I like science fiction. Sometimes, I will check out an entire season or series of a sci-fi show on DVD and do a sci-fi marathon. I did this recently with the modern Dr. Who series and Season Three of Falling Skies.
On April Fools Day, 2005, I made an announcement on the mountaineering website "Fourteenerworld" in a discussion forum on participants' outdoor adventure plans for 2005. I announced that I was planning to quit my job, move out of my apartment, put most of my possessions in a storage unit, and spend the summer climbing 200 Colorado "thirteeners" (mountains between 13,000 and 14,000 feet) by myself. I called this the "Homeless on the Range Expedition." I would live out of my tent and my backpack while I engaged in a really intense summer of solo mountaineering and backpacking. I announced it on April Fools Day because I wanted to see if people would take the idea seriously or not. And I wasn't sure if I really would or could achieve this goal. As it turned out, I successfully completed the "Homeless on the Range Expedition," and it was the adventure of a lifetime.
While I out there doing the Homeless on the Range Expedition, I read Edward Abbey's book "Desert Solitaire." My adventure was "Mountain Solitaire." I read that Edward Abbey made a habit out of spending half of the year alone in the wilderness and the other half of the year immersed in the urban life of New York City. From that time on, I developed a similar pattern of spending part of each year on extended mountaineering or long distance backpacking adventures and the rest of the year promoting local cultural events in Denver.
In 2007, I became the 16th person to finish climbing all of the 637 Colorado mountains over 13,000 feet.

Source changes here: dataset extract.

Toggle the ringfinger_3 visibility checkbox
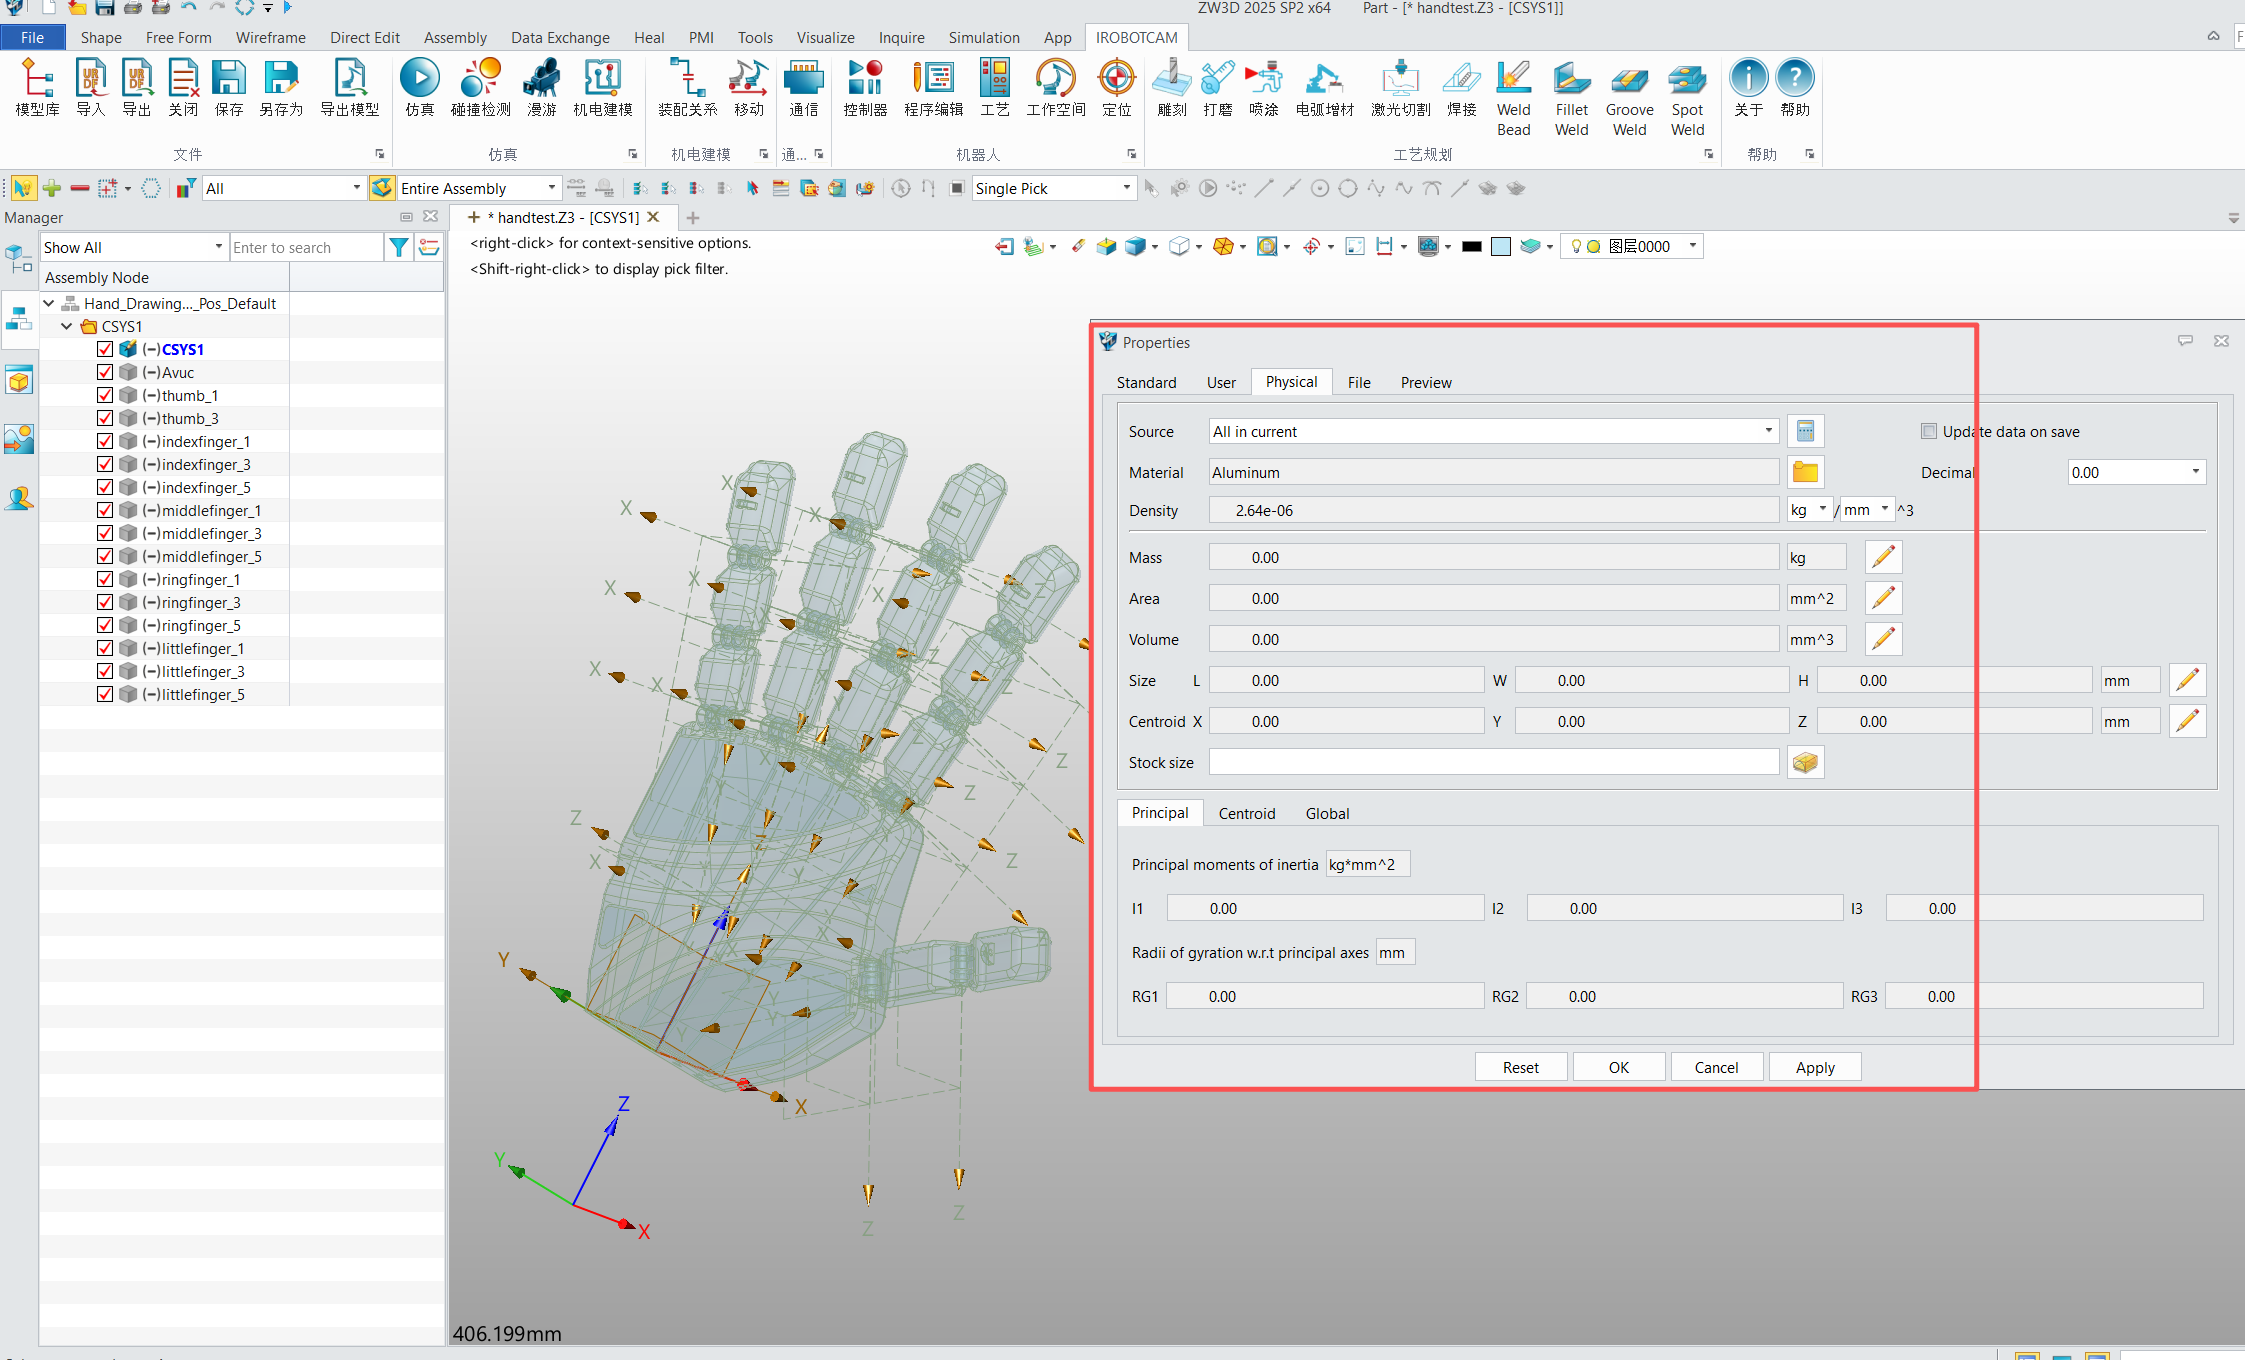 pos(105,602)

In 2008, I thru hiked the 2,180 mile Appalachian Trail from Georgia to Maine.
In 2009, I backpacked the 480 mile Colorado Trail.
In 2011, I thru hiked the 2,640 mile Pacific Crest Trail.
In the spring of 2013, I thru hiked the 800 mile Arizona Trail.
In September 2013, I finished backpacking the 3,100 mile long Continental Divide Trail. I hiked sections on this trail in 2009, 2010, 2012, and 2013. This also marked my completion of the "Triple Crown" of long distance walking in the United States which includes the Appalachian and Pacific Crest Trails as well as the Continental Divide Trail.
From November 2013 to January 2014, I walked more than 1,600 kilometers around New Zealand, mostly on the Te Araroa Trail.
I had a previous OKCupid profile under the name "Thought Criminal," which was my "trail name" on the Appalachian Trail. Later, I ran a couple of satirical personal ad profiles on OKCupid as an experiment to see if I could actually meet women by posting a bunch of silly nonsense rather than my serious profile which never worked. One was a profile for a bicycle that was seeking fish who enjoy riding bicycles. (Based on Irina Dunn's famous quotation that "A woman needs a man like a fish needs a bicycle.") Another was a profile from Gollum (Smeagle) from the Lord of the Rings stories, with silly photos and quotations from Gollum. A third was an entirely pudding themed profile. I got a lot more responses from those profiles than I ever did from a serious personal ad, but OKCupid administrators removed those profiles as fakes. I wrote a few OKCupid tests under previous profile names, including the "Thought Criminal Test", the "Denver's 16th Street Mall Test," and the "What's Your Favorite Pudding Test."